C'est amusant de se le refaire après toutes ces années. C'était mon premier Andreï Tarkovski et un de mes premiers films soviétiques à l'époque. Et à l'époque, je n'avais pas décelé toute la consistance du film qui est à la fois matriciel de ce que sera plus tard Tarkovski (dès Andrei Roublev pour le dire clairement), et un OVNI dans son oeuvre (et quelle oeuvre !).
A vrai dire, c'est son premier long-métrage après deux courts essais au VGIK, l'école de cinéma de Moscou, où Andreï était étudiant. A l'époque, le film fut acclamé partout, autant en URSS qu'à l'étranger. L'enfance d'Ivan brigua le Lion d'Or à la Mostra de Venise en 1962. Pour les autorités soviétiques, Tarkovski serait ce nouveau grand faiseur d'un cinéma soviétique du dégel, initié par Mikhail Kalatozov et Grigori Tchoukraï.

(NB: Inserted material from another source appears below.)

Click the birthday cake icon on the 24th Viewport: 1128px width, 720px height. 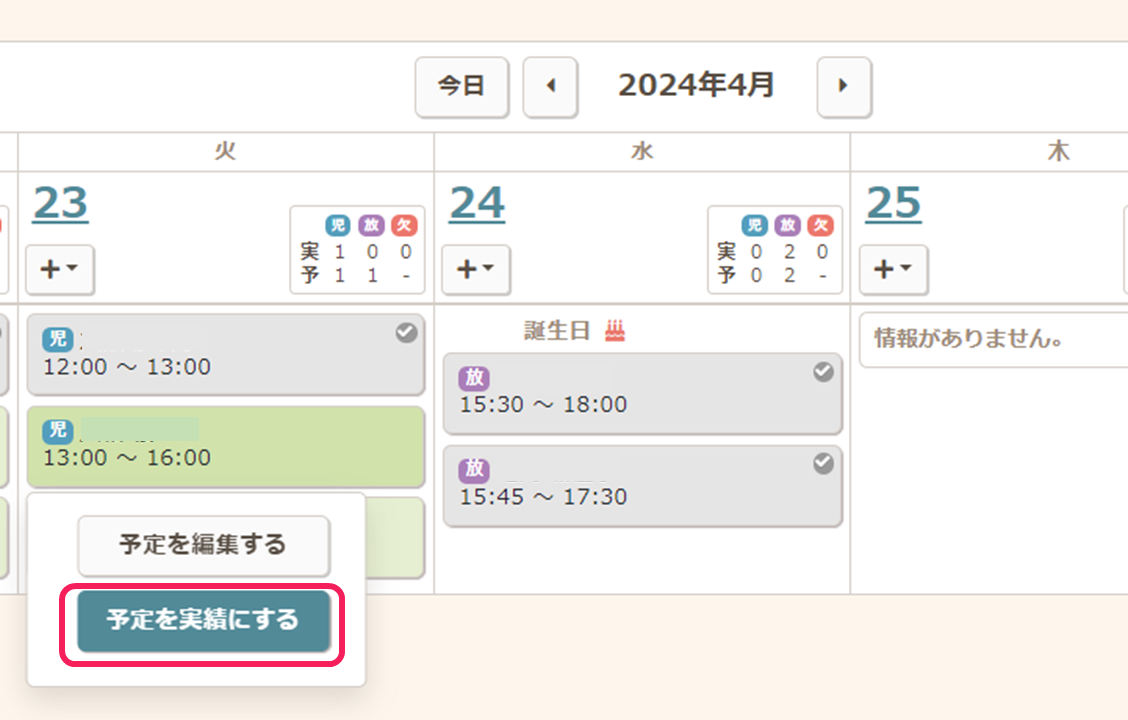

Et oui, clairement, on retrouve dans ce premier film les traces prégnantes des grands formalistes russes de la fin des années 50. Un cinéma classique, très esthétique, et antimilitariste. Les parallèles avec Quand passent les Cigognes (palme d'or 1957) ou la Ballade du Soldat sautent aux yeux.

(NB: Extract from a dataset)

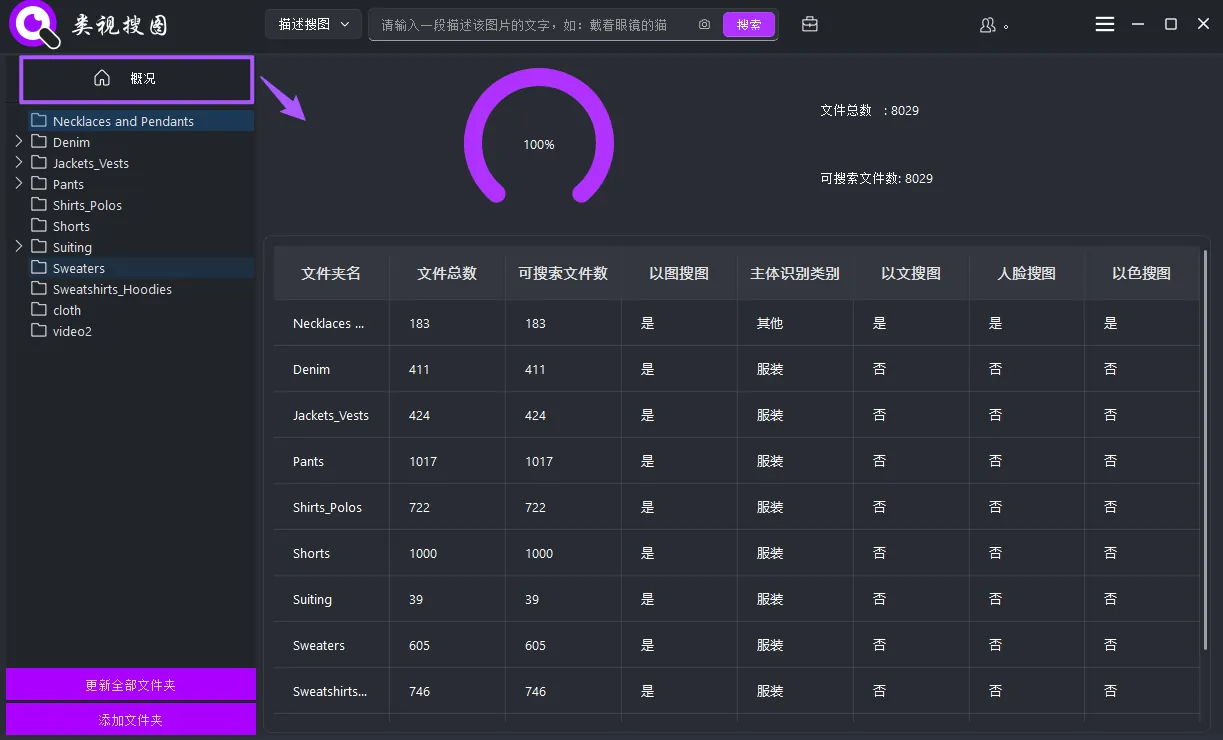Expand the Pants folder

[18, 184]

Et pourtant ... Pourtant, il y a déjà ce grain de lyrisme et de symbolisme si tarkovskien, mais qui ne s'annonce pas directement. C'est par la figure du rêve et du fantasme que le jeune cinéaste glisse des piques surréalistes et spiritualistes : les arbres, la croix, les quatre éléments, tout Tarkovski est déjà dans L'enfance d'Ivan ! La différence, donc, c'est que le langage tarkovskien, encore balbutiant, se contient dans les codes de ses récents prédécesseurs : la guerre, comme toile de fond pour amener l'émotion et la poésie. Tarkovski connait son Kalatozov sur les bouts des doigts mais il manque encore d'assurance pour laisser exploser son style.
La conviction, il l'aura quatre ans plus tard quand il réalisera sa grande fresque métaphysique dans la Russie du XVe siècle, Andrei Roublev, dont le spiritualisme débectera la censure. C'est à partir de là que le régime soviétique commencera à l'emmerder.